• Excerpt
On Sun, Sep 1, 2019 at 8:56 AM Michael S. Tsirkin <[email protected]> wrote:
> On Fri, Aug 30, 2019 at 11:40:59AM +0200, Stefano Garzarella wrote:
> > On Mon, Jul 29, 2019 at 10:04:29AM -0400, Michael S. Tsirkin wrote:
> > > On Wed, Jul 17, 2019 at 01:30:26PM +0200, Stefano Garzarella wrote:
> > > > Since virtio-vsock was introduced, the buffers filled by the host
> > > > and pushed to the guest using the vring, are directly queued in
> > > > a per-socket list. These buffers are preallocated by the guest
> > > > with a fixed size (4 KB).
> > > >
> > > > The maximum amount of memory used by each socket should be
> > > > controlled by the credit mechanism.
> > > > The default credit available per-socket is 256 KB, but if we use
> > > > only 1 byte per packet, the guest can queue up to 262144 of 4 KB
> > > > buffers, using up to 1 GB of memory per-socket. In addition, the
> > > > guest will continue to fill the vring with new 4 KB free buffers
> > > > to avoid starvation of other sockets.
> > > >
> > > > This patch mitigates this issue copying the payload of small
> > > > packets (< 128 bytes) into the buffer of last packet queued, in
> > > > order to avoid wasting memory.

• Data records
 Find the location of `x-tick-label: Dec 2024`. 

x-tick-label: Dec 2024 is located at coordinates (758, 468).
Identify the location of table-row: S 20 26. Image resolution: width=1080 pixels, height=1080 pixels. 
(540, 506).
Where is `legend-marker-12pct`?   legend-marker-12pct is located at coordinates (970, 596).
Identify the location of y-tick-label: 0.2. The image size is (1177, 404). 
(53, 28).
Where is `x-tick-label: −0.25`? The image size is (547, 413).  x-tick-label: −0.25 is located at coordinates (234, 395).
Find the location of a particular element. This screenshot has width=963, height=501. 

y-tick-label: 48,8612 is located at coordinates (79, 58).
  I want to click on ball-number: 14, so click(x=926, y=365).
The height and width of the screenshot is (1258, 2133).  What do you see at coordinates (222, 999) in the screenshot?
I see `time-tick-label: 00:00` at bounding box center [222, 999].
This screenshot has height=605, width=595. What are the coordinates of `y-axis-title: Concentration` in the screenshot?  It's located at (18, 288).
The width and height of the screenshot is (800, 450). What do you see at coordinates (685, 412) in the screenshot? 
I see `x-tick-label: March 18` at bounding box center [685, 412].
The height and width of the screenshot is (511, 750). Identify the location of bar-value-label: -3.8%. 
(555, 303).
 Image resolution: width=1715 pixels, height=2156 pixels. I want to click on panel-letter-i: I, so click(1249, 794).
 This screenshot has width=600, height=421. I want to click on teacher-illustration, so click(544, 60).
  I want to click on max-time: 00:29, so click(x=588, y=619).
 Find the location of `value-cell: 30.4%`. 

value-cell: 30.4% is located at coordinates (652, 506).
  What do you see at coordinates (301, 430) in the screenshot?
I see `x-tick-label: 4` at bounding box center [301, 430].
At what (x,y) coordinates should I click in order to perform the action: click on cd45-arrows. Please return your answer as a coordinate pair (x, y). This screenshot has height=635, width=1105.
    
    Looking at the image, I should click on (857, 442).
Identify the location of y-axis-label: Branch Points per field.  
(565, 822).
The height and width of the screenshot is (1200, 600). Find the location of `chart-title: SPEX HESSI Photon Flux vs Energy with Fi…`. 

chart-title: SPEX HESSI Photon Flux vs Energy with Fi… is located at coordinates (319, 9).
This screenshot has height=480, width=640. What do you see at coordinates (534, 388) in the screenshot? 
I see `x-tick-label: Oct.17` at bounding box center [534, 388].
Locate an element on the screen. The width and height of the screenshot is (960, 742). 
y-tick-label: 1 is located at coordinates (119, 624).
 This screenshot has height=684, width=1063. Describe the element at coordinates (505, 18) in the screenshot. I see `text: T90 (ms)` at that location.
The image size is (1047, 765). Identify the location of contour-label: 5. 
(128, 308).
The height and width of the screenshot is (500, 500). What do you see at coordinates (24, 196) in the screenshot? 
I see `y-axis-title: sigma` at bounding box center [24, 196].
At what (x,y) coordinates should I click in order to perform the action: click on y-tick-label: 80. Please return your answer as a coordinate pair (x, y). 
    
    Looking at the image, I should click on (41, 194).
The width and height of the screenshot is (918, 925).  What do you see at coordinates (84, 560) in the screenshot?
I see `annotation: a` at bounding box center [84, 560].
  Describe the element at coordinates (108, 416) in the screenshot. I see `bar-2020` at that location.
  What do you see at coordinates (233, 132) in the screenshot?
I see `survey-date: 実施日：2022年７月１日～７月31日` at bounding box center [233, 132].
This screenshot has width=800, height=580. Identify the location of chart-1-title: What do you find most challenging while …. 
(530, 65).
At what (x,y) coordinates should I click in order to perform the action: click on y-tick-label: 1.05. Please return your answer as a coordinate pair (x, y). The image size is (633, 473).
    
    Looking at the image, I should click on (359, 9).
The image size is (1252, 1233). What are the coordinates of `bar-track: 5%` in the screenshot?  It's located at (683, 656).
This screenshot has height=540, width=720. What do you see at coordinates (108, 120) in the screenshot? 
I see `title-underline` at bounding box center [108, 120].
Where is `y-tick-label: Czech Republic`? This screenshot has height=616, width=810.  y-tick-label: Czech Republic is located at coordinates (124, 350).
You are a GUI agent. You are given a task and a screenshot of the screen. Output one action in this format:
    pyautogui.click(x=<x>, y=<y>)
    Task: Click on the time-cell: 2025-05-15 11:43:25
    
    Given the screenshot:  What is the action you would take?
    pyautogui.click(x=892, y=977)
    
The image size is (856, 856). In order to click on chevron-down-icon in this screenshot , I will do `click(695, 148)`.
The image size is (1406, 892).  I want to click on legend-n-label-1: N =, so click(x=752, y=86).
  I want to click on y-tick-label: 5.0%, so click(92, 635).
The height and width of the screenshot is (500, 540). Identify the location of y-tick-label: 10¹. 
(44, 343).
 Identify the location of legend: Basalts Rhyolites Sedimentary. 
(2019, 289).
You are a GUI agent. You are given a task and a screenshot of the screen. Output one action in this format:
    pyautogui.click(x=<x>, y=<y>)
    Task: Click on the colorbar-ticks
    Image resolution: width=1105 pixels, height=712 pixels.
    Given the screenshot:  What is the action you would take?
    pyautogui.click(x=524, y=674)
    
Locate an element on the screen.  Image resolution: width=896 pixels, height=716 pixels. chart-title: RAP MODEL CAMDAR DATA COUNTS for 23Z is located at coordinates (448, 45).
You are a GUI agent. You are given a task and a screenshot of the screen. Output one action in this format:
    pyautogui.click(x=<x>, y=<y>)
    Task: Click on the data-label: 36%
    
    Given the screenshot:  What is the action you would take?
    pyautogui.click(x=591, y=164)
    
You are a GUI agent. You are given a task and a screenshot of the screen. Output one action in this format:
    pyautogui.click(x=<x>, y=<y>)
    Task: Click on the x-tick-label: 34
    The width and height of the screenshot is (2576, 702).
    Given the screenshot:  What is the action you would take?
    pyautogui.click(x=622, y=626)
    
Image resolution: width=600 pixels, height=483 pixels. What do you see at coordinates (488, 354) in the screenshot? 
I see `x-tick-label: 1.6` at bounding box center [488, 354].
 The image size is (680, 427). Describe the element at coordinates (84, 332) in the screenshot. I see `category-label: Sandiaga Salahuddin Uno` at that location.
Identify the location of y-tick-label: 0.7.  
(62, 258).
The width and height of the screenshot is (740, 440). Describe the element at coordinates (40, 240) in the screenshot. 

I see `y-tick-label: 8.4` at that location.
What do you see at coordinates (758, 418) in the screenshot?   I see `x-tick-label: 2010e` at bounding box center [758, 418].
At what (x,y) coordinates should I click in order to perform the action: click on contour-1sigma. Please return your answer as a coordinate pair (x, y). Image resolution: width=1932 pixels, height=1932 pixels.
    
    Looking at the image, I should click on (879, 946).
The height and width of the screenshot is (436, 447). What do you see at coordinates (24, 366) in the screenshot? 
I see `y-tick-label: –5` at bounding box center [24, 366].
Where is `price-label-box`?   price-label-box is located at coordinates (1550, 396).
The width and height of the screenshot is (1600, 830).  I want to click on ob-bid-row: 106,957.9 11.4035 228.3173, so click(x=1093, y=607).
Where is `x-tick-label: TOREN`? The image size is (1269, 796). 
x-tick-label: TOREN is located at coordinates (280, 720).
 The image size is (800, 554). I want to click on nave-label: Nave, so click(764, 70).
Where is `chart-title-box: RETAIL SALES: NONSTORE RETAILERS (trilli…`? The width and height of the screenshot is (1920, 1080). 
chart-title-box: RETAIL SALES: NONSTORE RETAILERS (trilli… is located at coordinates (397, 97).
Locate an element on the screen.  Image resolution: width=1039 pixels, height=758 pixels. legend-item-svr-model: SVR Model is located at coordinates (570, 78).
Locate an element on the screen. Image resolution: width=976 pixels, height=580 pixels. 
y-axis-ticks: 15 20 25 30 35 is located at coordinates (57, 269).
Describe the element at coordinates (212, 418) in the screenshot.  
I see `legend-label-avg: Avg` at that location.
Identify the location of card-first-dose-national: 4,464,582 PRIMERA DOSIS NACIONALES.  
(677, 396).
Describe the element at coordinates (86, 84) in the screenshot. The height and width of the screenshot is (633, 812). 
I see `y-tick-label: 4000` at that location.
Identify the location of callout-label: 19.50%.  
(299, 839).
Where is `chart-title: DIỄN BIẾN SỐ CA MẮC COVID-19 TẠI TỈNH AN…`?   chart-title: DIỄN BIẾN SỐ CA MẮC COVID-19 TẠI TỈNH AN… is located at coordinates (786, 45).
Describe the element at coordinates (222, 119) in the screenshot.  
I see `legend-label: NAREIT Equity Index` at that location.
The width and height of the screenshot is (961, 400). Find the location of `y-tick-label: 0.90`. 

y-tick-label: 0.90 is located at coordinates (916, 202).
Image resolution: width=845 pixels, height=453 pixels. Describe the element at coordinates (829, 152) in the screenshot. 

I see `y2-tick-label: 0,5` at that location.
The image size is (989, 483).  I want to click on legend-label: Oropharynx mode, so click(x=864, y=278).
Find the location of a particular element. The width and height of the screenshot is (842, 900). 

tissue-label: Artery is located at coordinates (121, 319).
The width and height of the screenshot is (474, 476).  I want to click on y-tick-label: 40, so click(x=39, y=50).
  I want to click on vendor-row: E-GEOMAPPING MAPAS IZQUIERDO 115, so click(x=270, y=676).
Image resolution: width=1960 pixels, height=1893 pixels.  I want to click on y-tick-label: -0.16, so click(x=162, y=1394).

• Work request
Continue the mailing-list thread on vsock buffer memory use from the point where it stops. The data come from a separate source unrelated to the excerpt.

• The answer
> > > >
> > > > Reviewed-by: Stefan Hajnoczi <[email protected]>
> > > > Signed-off-by: Stefano Garzarella <[email protected]>
> > >
> > > This is good enough for net-next, but for net I think we
> > > should figure out how to address the issue completely.
> > > Can we make the accounting precise? What happens to
> > > performance if we do?
> > >
> >
> > Since I'm back from holidays, I'm restarting this thread to figure out
> > how to address the issue completely.
> >
> > I did a better analysis of the credit mechanism that we implemented in
> > virtio-vsock to get a clearer view and I'd share it with you:
> >
> > This issue affect only the "host->guest" path. In this case, when the
> > host wants to send a packet to the guest, it uses a "free" buffer
> > allocated by the guest (4KB).
> > The "free" buffers available for the host are shared between all
> > sockets, instead, the credit mechanism is per-socket, I think to
> > avoid the starvation of others sockets.
> > The guests re-fill the "free" queue when the available buffers are
> > less than half.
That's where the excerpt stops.